→ Exercise objective: Transcribe the records in their entirety, exactly as given.

*** Opening of Recorded data ***

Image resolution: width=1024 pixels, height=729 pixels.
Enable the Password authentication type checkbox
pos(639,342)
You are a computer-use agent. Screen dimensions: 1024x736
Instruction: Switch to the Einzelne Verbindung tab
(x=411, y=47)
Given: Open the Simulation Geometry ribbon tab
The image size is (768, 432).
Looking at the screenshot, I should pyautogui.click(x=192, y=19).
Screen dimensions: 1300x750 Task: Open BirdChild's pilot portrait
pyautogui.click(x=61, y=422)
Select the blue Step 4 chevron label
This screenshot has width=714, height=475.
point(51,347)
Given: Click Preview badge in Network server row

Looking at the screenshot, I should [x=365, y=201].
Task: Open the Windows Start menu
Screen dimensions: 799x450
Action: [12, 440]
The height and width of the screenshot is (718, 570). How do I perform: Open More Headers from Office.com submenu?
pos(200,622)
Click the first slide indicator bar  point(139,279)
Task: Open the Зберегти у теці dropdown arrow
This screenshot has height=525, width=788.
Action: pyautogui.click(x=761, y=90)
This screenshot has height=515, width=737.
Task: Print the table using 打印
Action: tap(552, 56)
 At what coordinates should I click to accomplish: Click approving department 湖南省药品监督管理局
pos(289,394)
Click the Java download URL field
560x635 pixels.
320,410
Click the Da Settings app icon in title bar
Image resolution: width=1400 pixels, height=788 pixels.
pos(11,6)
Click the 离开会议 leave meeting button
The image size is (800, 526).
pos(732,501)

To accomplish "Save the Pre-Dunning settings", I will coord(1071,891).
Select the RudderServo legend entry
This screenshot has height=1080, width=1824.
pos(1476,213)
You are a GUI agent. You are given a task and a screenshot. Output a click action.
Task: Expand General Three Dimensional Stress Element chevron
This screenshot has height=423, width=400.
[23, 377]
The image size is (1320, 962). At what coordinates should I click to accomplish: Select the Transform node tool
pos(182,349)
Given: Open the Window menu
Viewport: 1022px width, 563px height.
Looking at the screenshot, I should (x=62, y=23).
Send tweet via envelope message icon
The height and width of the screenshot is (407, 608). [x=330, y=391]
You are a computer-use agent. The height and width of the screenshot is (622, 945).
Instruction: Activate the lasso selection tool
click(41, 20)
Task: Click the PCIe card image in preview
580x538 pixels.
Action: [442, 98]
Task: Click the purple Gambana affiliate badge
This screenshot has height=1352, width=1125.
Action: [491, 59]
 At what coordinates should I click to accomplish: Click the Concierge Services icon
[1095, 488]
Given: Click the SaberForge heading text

*** Close of Recorded data ***

→ Response to this task:
Image resolution: width=1024 pixels, height=729 pixels.
Enable the Password authentication type checkbox
pos(639,342)
You are a computer-use agent. Screen dimensions: 1024x736
Instruction: Switch to the Einzelne Verbindung tab
(x=411, y=47)
Given: Open the Simulation Geometry ribbon tab
The image size is (768, 432).
Looking at the screenshot, I should pyautogui.click(x=192, y=19).
Screen dimensions: 1300x750 Task: Open BirdChild's pilot portrait
pyautogui.click(x=61, y=422)
Select the blue Step 4 chevron label
This screenshot has width=714, height=475.
point(51,347)
Given: Click Preview badge in Network server row

Looking at the screenshot, I should [x=365, y=201].
Task: Open the Windows Start menu
Screen dimensions: 799x450
Action: [12, 440]
The height and width of the screenshot is (718, 570). How do I perform: Open More Headers from Office.com submenu?
pos(200,622)
Click the first slide indicator bar  point(139,279)
Task: Open the Зберегти у теці dropdown arrow
This screenshot has height=525, width=788.
Action: pyautogui.click(x=761, y=90)
This screenshot has height=515, width=737.
Task: Print the table using 打印
Action: tap(552, 56)
 At what coordinates should I click to accomplish: Click approving department 湖南省药品监督管理局
pos(289,394)
Click the Java download URL field
560x635 pixels.
320,410
Click the Da Settings app icon in title bar
Image resolution: width=1400 pixels, height=788 pixels.
pos(11,6)
Click the 离开会议 leave meeting button
The image size is (800, 526).
pos(732,501)

To accomplish "Save the Pre-Dunning settings", I will coord(1071,891).
Select the RudderServo legend entry
This screenshot has height=1080, width=1824.
pos(1476,213)
You are a GUI agent. You are given a task and a screenshot. Output a click action.
Task: Expand General Three Dimensional Stress Element chevron
This screenshot has height=423, width=400.
[23, 377]
The image size is (1320, 962). At what coordinates should I click to accomplish: Select the Transform node tool
pos(182,349)
Given: Open the Window menu
Viewport: 1022px width, 563px height.
Looking at the screenshot, I should (x=62, y=23).
Send tweet via envelope message icon
The height and width of the screenshot is (407, 608). [x=330, y=391]
You are a computer-use agent. The height and width of the screenshot is (622, 945).
Instruction: Activate the lasso selection tool
click(41, 20)
Task: Click the PCIe card image in preview
580x538 pixels.
Action: [442, 98]
Task: Click the purple Gambana affiliate badge
This screenshot has height=1352, width=1125.
Action: [491, 59]
 At what coordinates should I click to accomplish: Click the Concierge Services icon
[1095, 488]
Given: Click the SaberForge heading text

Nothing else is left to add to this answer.